Chris Brown? Kevin Spacey? It can be one of the endless deluge of artists whose talents are undermined by the things they have done in their personal lives.

Clips via lifetime

One question: at what time do we no longer do must appreciate the art of those who say and believe and do terrible things?

The surviving R. Kelly series can help us answer this question. By fully illuminating the logical conclusion of a culture that allows celebrities to do what they want, simply because they make good songs or good movies, the six-part series shows us what happens when the celebrity force falls into the wrong hands.

Very few celebrities will commit acts as hideous as they Kelly is accused of, but Dream Hampton's series should leave us without illusions that the world is full by people prepared to leave decency at the door in the name fandom.

The moral compass of society obviously weighs celebrity assault on a spectrum. Some behaviors are indiscretions, some are shameful crimes, others are unforgivable atrocities. Where along the spectrum do we decide that we are too shocked and too sick to continue injury?

Let's follow the timeline of R. Kelly's stardom and find out how more could have been done to stop him. As a survivor of R. Kelly's details when he was 27, he wrote a song called "Age Is Not Nothin" & # 39; But A Number (seriously), which was sung by pop star Aaliyah. He married her illegally with her secretly – it was illegal because she was 15. The very next year he was nominated for two Grammys.

In 2002, Kelly was separately charged with urinating on an underground girl in a sex band and was in possession of a digital camera containing inappropriate images of underground girls. The whole next year he released "Tengnition (Remix)". It was built by Rolling Stone as one of the 500 greatest songs of all time.

In 2008, the journalist Touré R. Kelly (41 at the time) asked if he liked "teenage girls". R. Kelly's answer? "When you say teenager, how old are we talking?"

Every moment was an opportunity for society to stand in the way of an accident that needed through people's lives. So at what point do we look at the words, beliefs, hints and looks and smirks of those who make art and decide No, something must be said before this gets worse.

No one did that in Kelly's case, and now we are here, in the wake of a documentary that paints him as the leader of a violent sex cult, who has effectively kidnapped young women from their families to operate a harem in Georgia. In recent years, he has collaborated with a veritable who is of popular musicians. Lady Gaga, Snoop Dogg, JAY-Z, Mariah Carey, Pharrell, Diddy. We can't imagine any of them taking the call this morning.

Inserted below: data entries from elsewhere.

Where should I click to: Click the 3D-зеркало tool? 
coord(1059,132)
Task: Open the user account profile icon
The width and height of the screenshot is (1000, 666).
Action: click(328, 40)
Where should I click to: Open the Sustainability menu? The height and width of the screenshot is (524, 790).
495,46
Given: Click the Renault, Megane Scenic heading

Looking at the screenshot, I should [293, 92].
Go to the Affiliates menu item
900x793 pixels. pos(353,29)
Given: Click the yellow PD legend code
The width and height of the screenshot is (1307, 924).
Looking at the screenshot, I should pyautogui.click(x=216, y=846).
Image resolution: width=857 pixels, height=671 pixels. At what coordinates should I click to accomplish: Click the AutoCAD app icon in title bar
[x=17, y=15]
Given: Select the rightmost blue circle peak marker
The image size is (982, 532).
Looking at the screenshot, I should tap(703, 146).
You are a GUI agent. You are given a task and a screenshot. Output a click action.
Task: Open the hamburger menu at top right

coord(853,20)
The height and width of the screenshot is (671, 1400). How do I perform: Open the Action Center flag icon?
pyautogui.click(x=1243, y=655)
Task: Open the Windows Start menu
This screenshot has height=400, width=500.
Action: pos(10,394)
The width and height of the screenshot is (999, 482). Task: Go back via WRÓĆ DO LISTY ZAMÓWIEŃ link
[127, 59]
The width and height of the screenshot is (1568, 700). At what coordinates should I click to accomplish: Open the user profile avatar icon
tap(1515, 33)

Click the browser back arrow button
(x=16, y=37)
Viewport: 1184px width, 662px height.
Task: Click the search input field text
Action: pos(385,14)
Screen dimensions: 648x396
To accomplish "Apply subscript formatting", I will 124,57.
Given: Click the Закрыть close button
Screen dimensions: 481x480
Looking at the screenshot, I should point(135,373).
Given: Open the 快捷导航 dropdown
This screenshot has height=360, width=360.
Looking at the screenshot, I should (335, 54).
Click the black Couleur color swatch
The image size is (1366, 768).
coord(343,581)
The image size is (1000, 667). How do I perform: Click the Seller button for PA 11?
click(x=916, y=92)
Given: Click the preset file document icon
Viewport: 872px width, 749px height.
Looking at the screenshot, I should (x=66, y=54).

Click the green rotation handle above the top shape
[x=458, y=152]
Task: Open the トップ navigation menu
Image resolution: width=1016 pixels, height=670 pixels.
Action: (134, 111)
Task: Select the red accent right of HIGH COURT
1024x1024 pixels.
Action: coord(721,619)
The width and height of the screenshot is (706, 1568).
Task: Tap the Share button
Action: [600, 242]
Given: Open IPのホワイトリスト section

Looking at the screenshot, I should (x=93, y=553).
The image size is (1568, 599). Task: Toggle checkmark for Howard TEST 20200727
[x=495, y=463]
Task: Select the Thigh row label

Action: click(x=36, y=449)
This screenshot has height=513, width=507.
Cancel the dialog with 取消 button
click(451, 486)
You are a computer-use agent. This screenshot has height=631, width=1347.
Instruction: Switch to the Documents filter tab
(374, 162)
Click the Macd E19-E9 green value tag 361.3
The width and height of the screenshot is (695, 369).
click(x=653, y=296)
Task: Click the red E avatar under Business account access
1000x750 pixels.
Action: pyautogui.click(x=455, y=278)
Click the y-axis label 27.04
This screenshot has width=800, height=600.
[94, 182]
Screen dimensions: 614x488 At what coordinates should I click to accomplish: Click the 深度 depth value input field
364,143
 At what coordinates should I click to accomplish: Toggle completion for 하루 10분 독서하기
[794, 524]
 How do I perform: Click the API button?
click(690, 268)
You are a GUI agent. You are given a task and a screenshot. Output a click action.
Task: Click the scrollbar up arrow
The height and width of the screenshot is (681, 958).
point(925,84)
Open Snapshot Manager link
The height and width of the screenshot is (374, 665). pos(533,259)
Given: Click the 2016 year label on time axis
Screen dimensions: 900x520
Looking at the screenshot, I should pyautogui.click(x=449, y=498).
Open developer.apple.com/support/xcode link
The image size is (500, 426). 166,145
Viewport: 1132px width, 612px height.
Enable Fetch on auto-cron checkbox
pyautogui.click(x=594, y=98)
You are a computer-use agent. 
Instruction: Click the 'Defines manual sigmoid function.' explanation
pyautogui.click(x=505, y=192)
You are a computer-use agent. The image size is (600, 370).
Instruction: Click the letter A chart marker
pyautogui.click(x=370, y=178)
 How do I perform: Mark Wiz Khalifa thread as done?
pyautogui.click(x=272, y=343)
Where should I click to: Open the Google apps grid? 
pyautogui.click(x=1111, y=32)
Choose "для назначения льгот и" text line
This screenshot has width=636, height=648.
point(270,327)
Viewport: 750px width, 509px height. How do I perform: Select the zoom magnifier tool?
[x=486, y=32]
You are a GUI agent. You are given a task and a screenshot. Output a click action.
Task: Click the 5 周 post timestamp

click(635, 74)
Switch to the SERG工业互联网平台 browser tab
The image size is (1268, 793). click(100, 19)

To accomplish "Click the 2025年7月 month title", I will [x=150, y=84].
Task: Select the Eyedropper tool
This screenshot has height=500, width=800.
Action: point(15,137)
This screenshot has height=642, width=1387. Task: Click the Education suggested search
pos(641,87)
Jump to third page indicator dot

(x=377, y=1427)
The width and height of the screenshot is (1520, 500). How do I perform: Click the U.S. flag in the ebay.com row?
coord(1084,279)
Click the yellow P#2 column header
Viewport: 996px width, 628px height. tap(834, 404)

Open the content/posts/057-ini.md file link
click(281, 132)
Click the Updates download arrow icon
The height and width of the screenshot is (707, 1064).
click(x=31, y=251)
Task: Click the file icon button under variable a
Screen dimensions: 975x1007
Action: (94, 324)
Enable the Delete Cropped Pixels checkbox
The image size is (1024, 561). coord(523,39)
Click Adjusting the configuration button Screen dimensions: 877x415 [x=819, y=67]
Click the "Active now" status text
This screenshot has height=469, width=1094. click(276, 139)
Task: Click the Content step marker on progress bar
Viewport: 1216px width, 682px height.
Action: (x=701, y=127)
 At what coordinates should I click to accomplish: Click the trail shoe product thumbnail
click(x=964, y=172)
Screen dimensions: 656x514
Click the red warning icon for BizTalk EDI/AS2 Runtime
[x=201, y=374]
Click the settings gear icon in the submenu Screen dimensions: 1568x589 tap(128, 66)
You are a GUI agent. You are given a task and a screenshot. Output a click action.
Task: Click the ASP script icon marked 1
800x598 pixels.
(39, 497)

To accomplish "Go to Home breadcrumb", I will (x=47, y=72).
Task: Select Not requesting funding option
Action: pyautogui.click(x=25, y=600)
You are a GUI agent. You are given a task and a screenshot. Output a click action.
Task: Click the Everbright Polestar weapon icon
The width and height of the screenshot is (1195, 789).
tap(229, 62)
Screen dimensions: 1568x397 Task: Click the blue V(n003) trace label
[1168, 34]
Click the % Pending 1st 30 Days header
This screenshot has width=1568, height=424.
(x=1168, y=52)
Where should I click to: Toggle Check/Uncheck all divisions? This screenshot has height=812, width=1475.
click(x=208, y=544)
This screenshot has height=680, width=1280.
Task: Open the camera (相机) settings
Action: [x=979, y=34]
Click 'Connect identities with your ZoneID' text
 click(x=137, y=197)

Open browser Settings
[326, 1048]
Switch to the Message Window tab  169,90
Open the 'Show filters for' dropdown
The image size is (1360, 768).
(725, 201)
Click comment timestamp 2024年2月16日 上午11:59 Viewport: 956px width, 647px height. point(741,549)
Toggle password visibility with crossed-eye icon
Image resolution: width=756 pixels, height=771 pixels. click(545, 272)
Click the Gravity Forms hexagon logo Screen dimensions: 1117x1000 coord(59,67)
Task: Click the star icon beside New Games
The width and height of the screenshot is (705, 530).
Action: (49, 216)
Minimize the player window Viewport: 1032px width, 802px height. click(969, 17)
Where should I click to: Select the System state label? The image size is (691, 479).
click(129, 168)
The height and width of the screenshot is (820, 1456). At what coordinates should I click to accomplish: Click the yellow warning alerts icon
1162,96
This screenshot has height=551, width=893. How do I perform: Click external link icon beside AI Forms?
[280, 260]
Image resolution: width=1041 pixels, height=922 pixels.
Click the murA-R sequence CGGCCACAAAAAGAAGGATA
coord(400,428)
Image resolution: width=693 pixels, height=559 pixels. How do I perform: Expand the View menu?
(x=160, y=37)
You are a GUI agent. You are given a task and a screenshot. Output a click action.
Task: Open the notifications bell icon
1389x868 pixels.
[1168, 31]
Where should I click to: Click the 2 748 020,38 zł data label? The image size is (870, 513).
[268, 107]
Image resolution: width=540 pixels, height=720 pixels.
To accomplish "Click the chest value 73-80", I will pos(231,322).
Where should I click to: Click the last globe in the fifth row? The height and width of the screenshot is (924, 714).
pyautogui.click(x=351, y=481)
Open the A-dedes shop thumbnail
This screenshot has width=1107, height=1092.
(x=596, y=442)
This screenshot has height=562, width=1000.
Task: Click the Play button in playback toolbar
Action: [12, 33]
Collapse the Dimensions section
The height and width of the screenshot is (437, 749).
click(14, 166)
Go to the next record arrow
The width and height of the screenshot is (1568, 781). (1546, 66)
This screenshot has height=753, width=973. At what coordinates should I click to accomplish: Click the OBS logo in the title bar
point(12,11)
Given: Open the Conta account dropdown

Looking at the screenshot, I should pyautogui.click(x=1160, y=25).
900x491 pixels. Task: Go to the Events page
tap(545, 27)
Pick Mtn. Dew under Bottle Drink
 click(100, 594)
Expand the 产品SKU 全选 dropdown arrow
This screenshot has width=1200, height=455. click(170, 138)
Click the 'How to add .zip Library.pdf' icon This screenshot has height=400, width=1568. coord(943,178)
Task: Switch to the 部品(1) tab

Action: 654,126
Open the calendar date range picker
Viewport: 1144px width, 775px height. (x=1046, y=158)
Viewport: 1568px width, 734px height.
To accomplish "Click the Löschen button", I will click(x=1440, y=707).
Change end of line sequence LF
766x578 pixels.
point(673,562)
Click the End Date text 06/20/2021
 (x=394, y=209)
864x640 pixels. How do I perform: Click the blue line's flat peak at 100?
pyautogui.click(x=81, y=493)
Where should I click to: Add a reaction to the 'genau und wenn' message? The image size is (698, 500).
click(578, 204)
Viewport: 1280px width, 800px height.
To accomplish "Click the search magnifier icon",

Without a doubt, their audience and agents have refused to even let them touch the "Surviving R. Kelly" project. Honestly, that's fine. There is nothing that can be said now that will reduce the damage done by legitimizing such a man. Sin worked with him in the first place. In other words, it's too late.

Only & # 39; All You & # 39; The singer John Legend agreed to be interviewed for Surviving R. Kelly and has been simply calling Kelly to a "serial shaving force" in his official Twitter account.

Separating the art from the artist is one thing. Granting that R. Kelly has a sweet voice and a talent for song writing is one thing. Like it or not, people will continue to listen to R. Kelly. In fact, Spotify has confirmed that his streams have increased 16% since the documentary began. Support, financing and collaboration with the artist is another. Eye-catching when there is overwhelming evidence of misdemeanor is an absolute mistake in itself.

Everyone has a choice to make. There is no censorship. You can still watch Kevin Spacey's movies and listen to R. Kelly's old songs. No rule, no law, no one stops you. People can tell you that it makes them unpleasant – perhaps because they have different thresholds over what behaviors they will tolerate from artists. It's up to you to decide if you can still feel good when you listen to "I think I can fly".

Years later, Touré reflected and said, "It's really crazy, that Kelly has been able to survive these claims for so long."

As for survivor R. Kelly, R. Kelly has survived somehow. That's because society has given him.